Il est interdit aux professionnels de santé de recevoir des avantages en nature ou en espèces d’entreprises de fournitures de matériel médical. On constate pourtant que de nombreuses entreprises proposent des cadeaux en remerciement de commandes. Face à la difficulté d’interpréter la législation en vigueur, la cour d’appel de Paris a, dans un arrêt du 29 mars 2017, rappelé les conditions d’application du dispositif anti-cadeaux.
Afin de fidéliser au mieux sa clientèle, trois sociétés de fournitures de matériel dentaire ont mis en place des systèmes de fidélisation permettant, en échange de points gagnés à chaque commande, de bénéficier d’un catalogue de cadeaux très variés (montre, écran LED, tablette, piscine, etc.) ainsi que d’opérations coup de poing permettant à leurs clients de recevoir de nombreux cadeaux en échange de commandes de lots de produits (voyages, cadeaux de faible montant, hi-fi, sacs à main, bouteilles de vin ou de champagne, etc.).

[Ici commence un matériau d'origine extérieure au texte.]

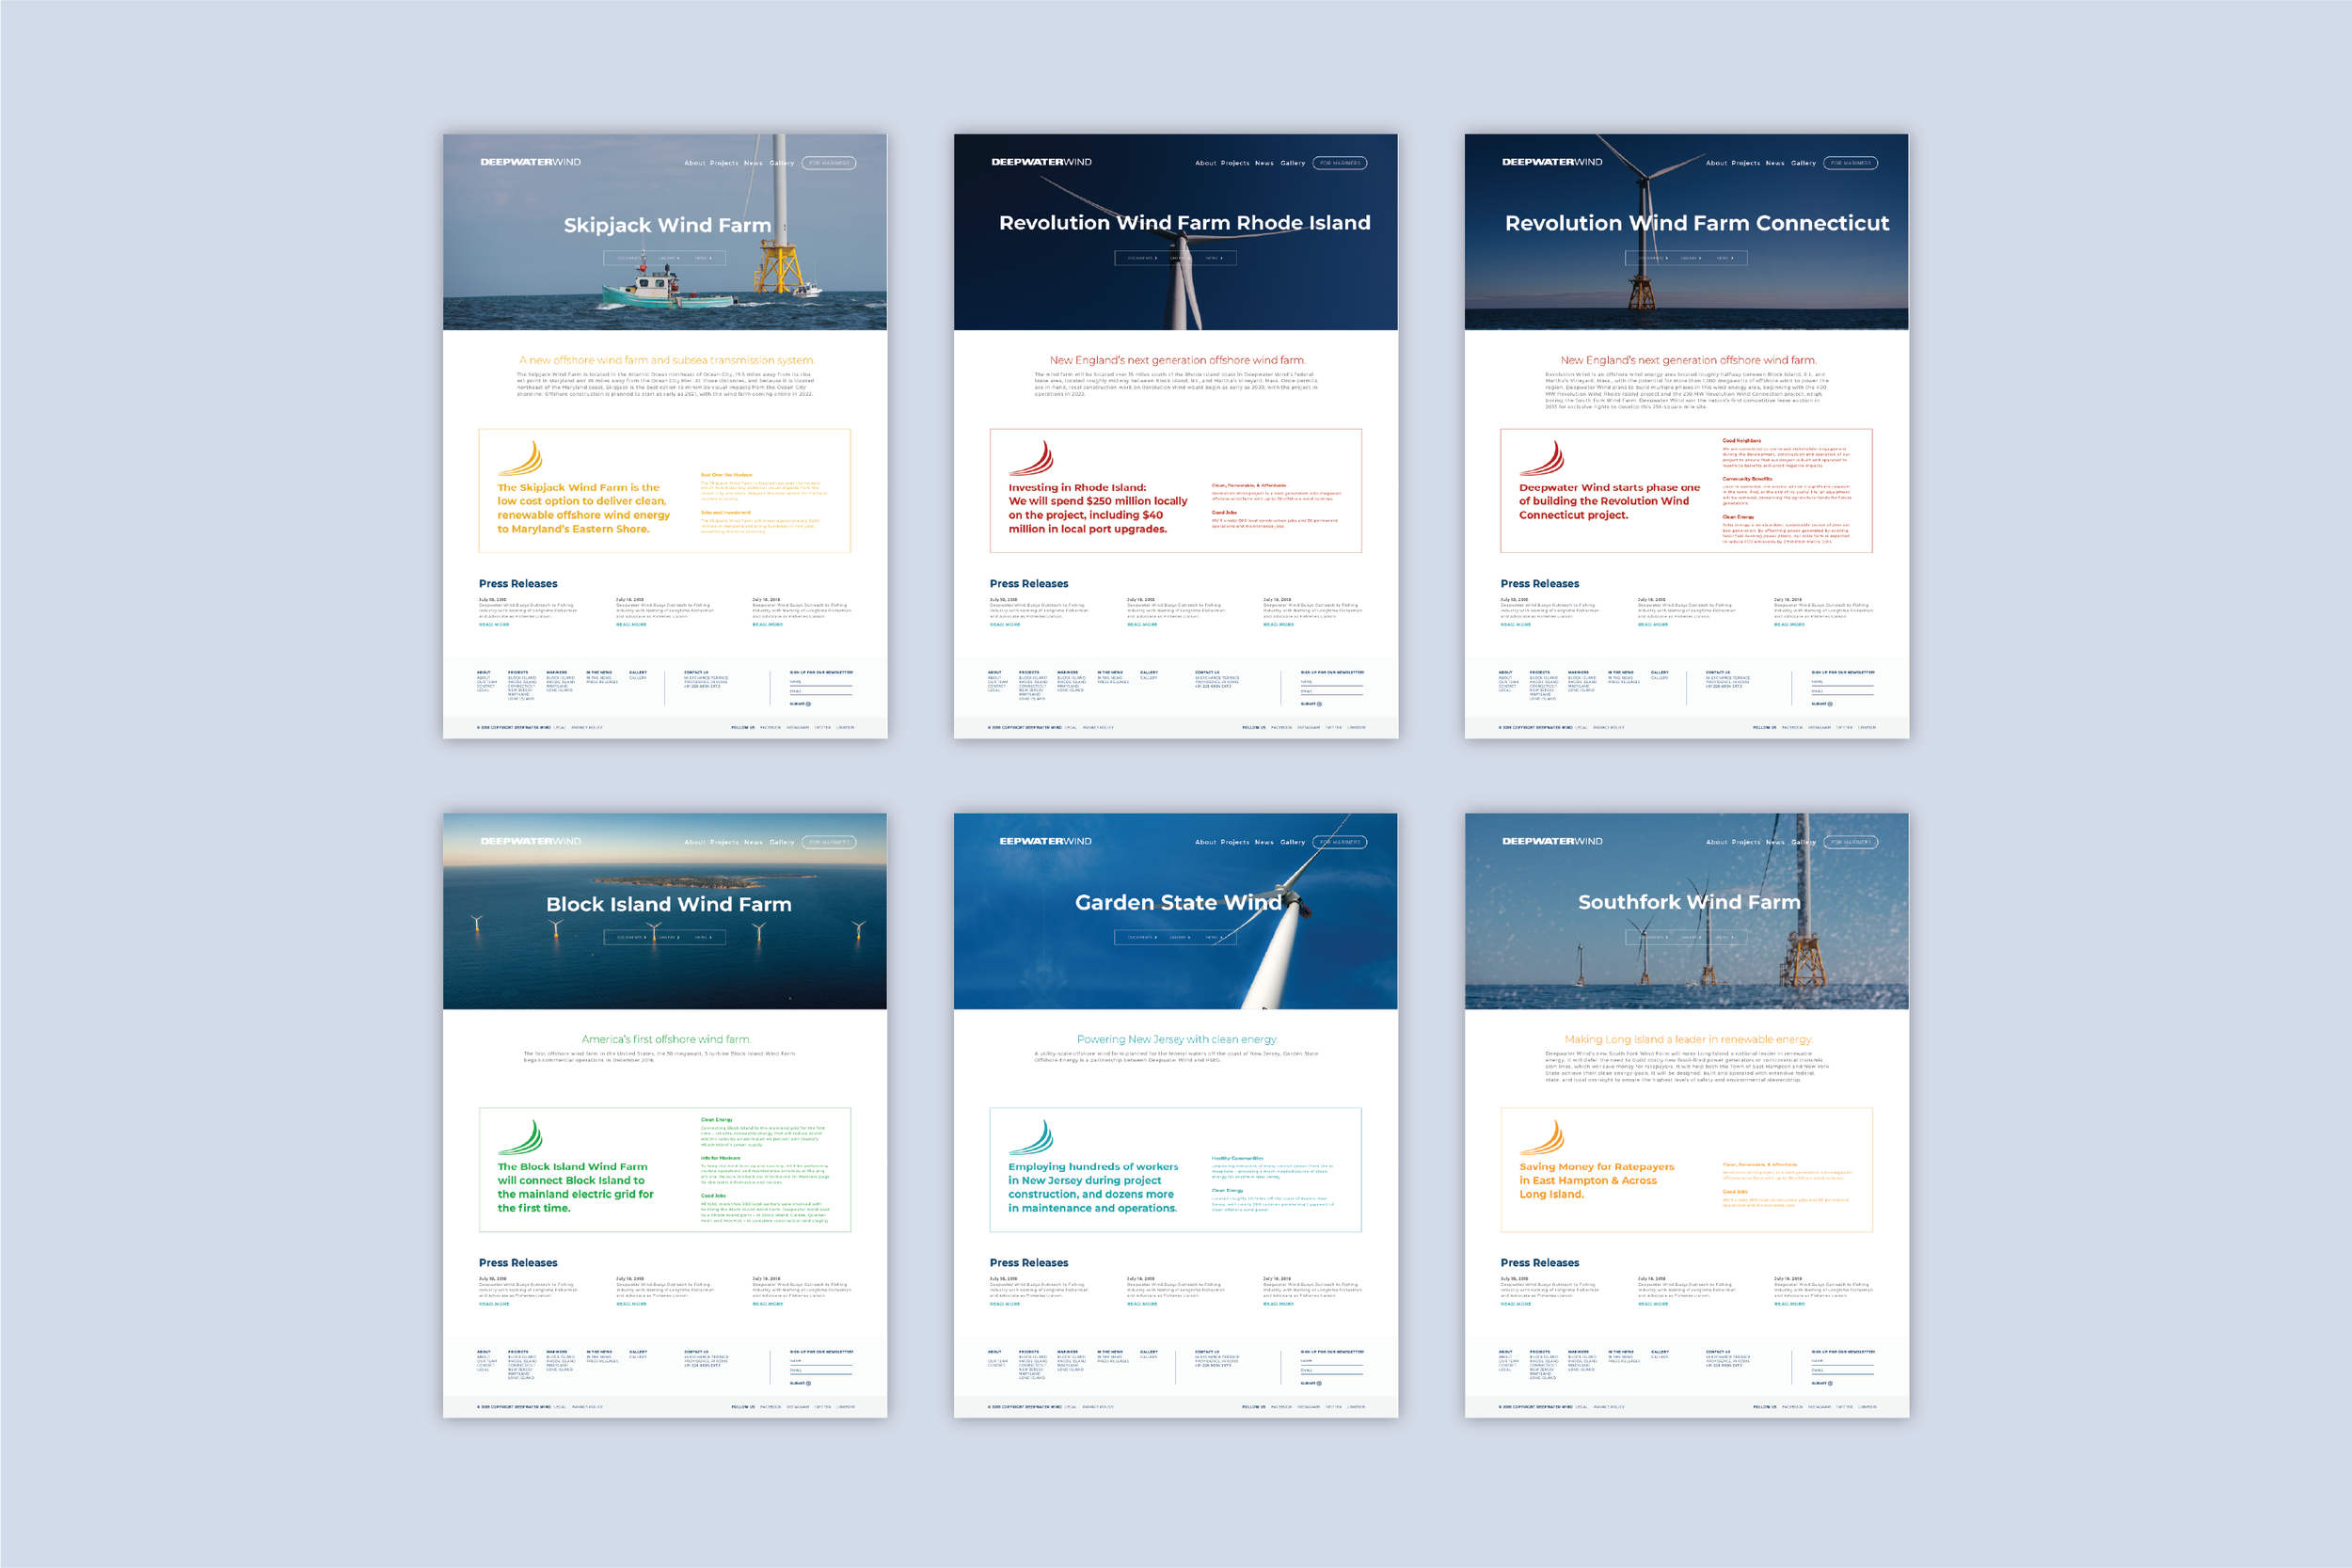
Task: Click Documents arrow button under Skipjack Wind Farm title
Action: [631, 258]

La loi anti-cadeaux interdit aux entreprises assurant des prestations, produisant ou commercialisant des produits pris en charge par les régimes obligatoires de Sécurité sociale, de « proposer ou procurer à un chirurgien-dentiste des avantages en nature ou en espèces, sous quelque forme que ce soit, d’une façon directe ou indirecte (1) ». D’un autre côté, elle interdit aux professions médicales et aux étudiants de recevoir des avantages directs ou indirects de ces entreprises. Selon la cour d’appel de Paris, tomberont sous le coup de la loi anti-cadeaux les avantages répondant à trois conditions cumulatives : l’avantage ou le bien ne revêt pas une valeur négligeable (> 10 €), la pratique excède le cadre des relations normales de travail, les entreprises incriminées doivent être « considérées comme assurant des prestations, produisant ou commercialisant des produits pris en charge par des régimes obligatoires de Sécurité sociale ».
En l’espèce, la cour d’appel de Paris condamne les pratiques des fournisseurs en ce qu’elles répondent aux trois critères susvisés. En effet, les cadeaux proposés sont particulièrement onéreux (voyage, télévision, iPhone, sac à main de grande marque, etc.). Ensuite, elle constate que ces cadeaux ne sont pas en lien avec l’exercice de la profession en ce qu’ils sont très souvent éloignés de la sphère professionnelle (voyage, piscine, vin, champagne, etc.) et qu’ils sont destinés aux professionnels, à leurs assistants et à leur conjoint. Concernant le dernier critère, la cour d’appel opère une lecture extensive et admet que des produits vendus non remboursés par la Sécurité sociale mais qui participent à un soin qui, lui, est remboursé, entrent dans le champ de la loi. Constatant l’illégalité des dispositifs mis en place par les trois sociétés jugées, la cour d’appel a prononcé des amendes allant de 20 000 à 75 000 euros, ce qui est peu par rapport aux gains obtenus par les entreprises via ces dispositifs.
1. Article L. 4113-6 du Code de la santé publique.
La sanction concernera plus particulièrement les entreprises proposant de tels avantages. Elles sont passibles de 2 ans d’emprisonnement et de 150 000 € d’amende, amende dont le montant peut être augmenté de 50 % des dépenses engagées pour la pratique constituant le délit. Toutefois, les professionnels de santé peuvent être sanctionnés disciplinairement par leur Ordre pour avoir accepté de tels cadeaux.